Jake Prickett This is a fantastic coming of age story. Noah Taylor as Danny Embling is brilliant. Thandie Newton and Nicole Kidman also do a wonderful job (Plus both are walking dreams) This movie definitely surpasses The Year My Voice Broke. It makes a giant leap in the quality of the picture and writing. Of course that's not to say that The Year My Voice Broke wasn't also very good, but this sequel adds much more to the tales that are coming of age stories. This movie not only follows up on how Danny Embling is doing, but it also shows a female perspective of growing up. The way Noah Taylor and Thandie Newton react to one another as their characters is exactly the way most of probably wish we could with our own first loves. They are without fear of each other.
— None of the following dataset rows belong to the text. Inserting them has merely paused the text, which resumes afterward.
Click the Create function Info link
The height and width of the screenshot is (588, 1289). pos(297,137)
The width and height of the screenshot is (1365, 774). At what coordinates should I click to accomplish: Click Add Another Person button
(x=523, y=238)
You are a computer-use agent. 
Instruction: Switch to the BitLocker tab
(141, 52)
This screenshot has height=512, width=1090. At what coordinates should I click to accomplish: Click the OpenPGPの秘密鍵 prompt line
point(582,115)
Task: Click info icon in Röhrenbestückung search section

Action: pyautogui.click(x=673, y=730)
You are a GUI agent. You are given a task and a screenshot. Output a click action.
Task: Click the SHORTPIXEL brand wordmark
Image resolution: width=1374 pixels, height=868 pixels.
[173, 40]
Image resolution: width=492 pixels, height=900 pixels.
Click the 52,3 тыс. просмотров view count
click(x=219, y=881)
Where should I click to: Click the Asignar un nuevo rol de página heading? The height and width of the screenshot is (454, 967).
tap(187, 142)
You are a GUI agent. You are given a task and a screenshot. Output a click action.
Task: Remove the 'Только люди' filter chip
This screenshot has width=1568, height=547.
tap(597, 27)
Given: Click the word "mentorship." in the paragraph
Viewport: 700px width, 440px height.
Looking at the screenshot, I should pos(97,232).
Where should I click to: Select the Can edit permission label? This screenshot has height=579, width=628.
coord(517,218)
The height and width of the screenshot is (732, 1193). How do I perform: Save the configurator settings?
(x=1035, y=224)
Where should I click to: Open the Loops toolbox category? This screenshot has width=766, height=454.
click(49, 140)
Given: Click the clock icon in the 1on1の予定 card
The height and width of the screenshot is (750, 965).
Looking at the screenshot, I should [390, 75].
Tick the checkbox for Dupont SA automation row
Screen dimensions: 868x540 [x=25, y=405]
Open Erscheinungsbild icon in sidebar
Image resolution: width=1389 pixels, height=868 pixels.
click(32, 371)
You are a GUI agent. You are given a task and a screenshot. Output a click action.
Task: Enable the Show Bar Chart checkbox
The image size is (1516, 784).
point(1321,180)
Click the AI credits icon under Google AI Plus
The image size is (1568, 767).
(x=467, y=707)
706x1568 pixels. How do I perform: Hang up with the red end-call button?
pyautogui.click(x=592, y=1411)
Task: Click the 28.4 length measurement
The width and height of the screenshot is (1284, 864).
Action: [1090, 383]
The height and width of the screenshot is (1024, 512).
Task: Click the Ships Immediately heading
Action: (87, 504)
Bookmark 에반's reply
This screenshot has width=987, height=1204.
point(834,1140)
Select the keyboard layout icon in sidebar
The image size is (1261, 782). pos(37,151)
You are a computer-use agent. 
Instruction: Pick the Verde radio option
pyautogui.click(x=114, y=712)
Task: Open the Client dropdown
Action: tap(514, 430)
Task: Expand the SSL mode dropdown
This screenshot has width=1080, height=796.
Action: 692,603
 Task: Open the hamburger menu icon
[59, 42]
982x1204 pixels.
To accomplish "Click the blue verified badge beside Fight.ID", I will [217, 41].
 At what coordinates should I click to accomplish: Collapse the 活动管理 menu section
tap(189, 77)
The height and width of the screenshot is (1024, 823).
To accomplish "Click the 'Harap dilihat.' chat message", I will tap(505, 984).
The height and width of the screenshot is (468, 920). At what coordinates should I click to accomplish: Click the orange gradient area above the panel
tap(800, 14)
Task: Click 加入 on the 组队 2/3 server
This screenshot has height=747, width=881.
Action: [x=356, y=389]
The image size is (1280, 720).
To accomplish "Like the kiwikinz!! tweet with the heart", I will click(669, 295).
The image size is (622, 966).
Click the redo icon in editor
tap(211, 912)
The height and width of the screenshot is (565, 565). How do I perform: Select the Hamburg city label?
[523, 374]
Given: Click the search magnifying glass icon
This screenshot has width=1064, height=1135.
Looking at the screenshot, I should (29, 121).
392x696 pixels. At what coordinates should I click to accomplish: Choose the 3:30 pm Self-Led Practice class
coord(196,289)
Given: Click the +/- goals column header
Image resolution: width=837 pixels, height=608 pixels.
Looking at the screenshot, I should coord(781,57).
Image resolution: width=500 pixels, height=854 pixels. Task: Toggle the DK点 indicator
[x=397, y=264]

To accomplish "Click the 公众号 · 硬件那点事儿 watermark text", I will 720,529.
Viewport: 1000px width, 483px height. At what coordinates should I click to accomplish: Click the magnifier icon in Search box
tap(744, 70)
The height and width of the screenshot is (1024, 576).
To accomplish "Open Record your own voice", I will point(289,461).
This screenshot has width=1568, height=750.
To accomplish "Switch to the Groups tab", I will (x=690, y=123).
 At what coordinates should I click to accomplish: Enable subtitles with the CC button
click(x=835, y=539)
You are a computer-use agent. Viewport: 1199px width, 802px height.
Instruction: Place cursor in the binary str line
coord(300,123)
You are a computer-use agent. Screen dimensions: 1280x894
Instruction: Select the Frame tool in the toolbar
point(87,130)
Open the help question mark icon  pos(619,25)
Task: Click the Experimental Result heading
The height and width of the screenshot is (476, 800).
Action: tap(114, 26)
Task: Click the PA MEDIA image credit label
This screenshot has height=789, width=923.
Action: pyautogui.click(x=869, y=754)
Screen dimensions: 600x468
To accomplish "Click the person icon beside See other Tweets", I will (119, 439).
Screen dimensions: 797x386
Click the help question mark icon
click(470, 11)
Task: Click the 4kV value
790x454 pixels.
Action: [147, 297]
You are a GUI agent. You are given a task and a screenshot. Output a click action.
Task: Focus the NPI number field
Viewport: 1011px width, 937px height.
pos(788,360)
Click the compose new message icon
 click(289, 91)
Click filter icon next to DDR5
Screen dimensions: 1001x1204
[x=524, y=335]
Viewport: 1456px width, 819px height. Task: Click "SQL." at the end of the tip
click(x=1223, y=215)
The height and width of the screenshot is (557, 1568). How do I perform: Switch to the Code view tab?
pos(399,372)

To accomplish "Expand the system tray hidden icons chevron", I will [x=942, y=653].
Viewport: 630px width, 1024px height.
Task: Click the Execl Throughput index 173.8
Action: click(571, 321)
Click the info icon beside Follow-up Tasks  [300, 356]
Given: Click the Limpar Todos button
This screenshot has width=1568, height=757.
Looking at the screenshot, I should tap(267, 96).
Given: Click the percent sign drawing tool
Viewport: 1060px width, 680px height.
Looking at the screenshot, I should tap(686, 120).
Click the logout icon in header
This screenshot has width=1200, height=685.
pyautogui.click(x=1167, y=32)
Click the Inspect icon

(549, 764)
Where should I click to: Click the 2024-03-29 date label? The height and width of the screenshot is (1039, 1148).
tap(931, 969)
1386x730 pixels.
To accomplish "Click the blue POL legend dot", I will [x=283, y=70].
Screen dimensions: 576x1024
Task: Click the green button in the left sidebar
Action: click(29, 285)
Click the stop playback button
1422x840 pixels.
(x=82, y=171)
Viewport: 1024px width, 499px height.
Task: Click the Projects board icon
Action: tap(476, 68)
David198 Those who've watched The Wonder Years will recognise the style of storytelling here. The main character is also the narrator, there's an ongoing reference to world events, there are adolescents growing into maturity, and there are some wonderfully rounded and recognisable individuals.Both main characters experience discrimination, including in Thandie Newton's case, racial discrimination both overt and implied - e.g. an Australian lad says to her "Your English is very good", to which she responds "So is yours"!On the surface it's just a coming-of-age school story, but the film continually rises above this to greater heights of poignancy and subtlety.Nicole Kidman is brilliant in the difficult role of the head of school who apparently has it all until, in one of the most moving moments of the film, her true self is revealed.